紅茶を飲むのは、喉が渇いているとき、お菓子を食べるとき、リラックスしたいときなど。健康に良いから紅茶を飲むとはあまり聞きませんが、紅茶にも体によい力があるって知っていますか。

茶は、発見当初はその健康への働きが注目されました。身近な紅茶にはどんな力が潜んでいるのか簡単にご紹介しましょう。

大きな働きをしているのは紅茶ポリフェノールとカフェインです。


紅茶ポリフェノール 
生葉が紅茶へ加工される発酵の工程で、もともと茶葉に含まれているカテキンの一部が紅茶らしさを生むテアフラビンやテアルビジンなどへと変化し、これらが紅茶ポリフェノールと呼ばれます。
その紅茶ポリフェノールの主な働きとは、
1.老化防止、シミ予防にも有効と考えられる抗酸化作用。
2.血糖値の上昇を抑えたり、血液中のコレステロールを調整、血圧上昇の抑制など生活習慣病に作用します。
また、がん予防の可能性にも期待が持たれています。
3.インフルエンザウィルスの活性化を抑えたり、ピロリ菌に対して殺菌力も認められるなど抗菌・抗ウィルス作用があります。

カフェイン 
紅茶に含まれるもう一つの大きな成分 カフェインは、植物の中でも限られた植物(コーヒーの実やカカオの実など)にしか存在していません。
カフェインは生理的なことを中心に働き、覚醒作用、疲労回復、利尿作用、血液循環促進・強心作用、消化促進、脂肪燃焼作用などがあると認められています。

カフェインは体内への吸収がすみやかで、摂取後、カフェインの血中濃度は15~45分後にピークとなり、12時間以内にはそのほとんどが排出されるそうです。

カフェインの過剰摂取は不眠や、心悸亢進(心臓の鼓動が通常より激しくなること)、けいれんを招く可能性も指摘されています。
カフェインの適量は個人差があるため紅茶を何杯までなら飲んで良いかはひとそれぞれ。
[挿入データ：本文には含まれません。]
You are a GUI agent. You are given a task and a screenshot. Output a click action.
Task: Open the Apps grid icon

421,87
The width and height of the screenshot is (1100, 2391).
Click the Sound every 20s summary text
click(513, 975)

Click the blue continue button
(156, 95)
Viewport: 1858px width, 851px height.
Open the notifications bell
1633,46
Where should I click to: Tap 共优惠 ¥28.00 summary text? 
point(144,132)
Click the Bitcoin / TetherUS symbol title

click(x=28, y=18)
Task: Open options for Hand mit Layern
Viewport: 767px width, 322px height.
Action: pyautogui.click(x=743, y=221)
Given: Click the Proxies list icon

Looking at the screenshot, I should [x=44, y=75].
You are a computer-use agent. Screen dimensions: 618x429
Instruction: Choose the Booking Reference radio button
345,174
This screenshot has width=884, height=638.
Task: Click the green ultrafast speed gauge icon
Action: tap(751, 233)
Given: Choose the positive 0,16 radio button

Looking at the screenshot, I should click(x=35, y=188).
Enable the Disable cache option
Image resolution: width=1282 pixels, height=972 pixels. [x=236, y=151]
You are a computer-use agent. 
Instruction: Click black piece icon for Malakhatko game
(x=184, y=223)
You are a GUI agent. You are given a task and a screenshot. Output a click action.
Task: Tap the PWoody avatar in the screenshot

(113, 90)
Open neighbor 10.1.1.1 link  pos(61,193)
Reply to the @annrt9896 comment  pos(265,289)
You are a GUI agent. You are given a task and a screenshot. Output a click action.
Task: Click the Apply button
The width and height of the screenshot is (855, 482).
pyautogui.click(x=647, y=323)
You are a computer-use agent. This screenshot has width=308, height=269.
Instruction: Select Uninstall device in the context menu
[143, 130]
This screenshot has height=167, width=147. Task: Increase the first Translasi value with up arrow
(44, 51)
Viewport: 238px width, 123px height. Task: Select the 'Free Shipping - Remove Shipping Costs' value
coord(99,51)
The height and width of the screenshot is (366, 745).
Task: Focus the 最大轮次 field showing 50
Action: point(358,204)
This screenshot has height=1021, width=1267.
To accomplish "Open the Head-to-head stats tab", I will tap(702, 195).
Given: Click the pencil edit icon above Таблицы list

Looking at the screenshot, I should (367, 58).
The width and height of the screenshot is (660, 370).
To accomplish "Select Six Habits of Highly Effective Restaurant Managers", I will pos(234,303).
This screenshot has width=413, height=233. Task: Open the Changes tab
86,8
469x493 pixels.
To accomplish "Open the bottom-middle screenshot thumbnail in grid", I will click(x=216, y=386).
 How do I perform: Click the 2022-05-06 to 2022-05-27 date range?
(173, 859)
紅茶を健康目的でむやみにがぶがぶ飲むのでなければ、生活の中で飲みたいときに紅茶を飲むくらいの量については問題ないと考えてよいでしょう。紅茶の健康面での働きを理解したうえで楽しみながら飲むのがベストです。

テアニン
茶に特有の成分で、紅茶にもアミノ酸の一種であるテアニンが含まれています。紅茶にはカフェインが含まれているので、覚醒作用があるのですが、テアニンによって交感神経に影響を与えないまま、リラックス作用をもたらす副交感神経を活性化することがわかっています。
だから、紅茶を飲むと頭すっきり感と、リラックス感のバランスがとれていると感じられるのです。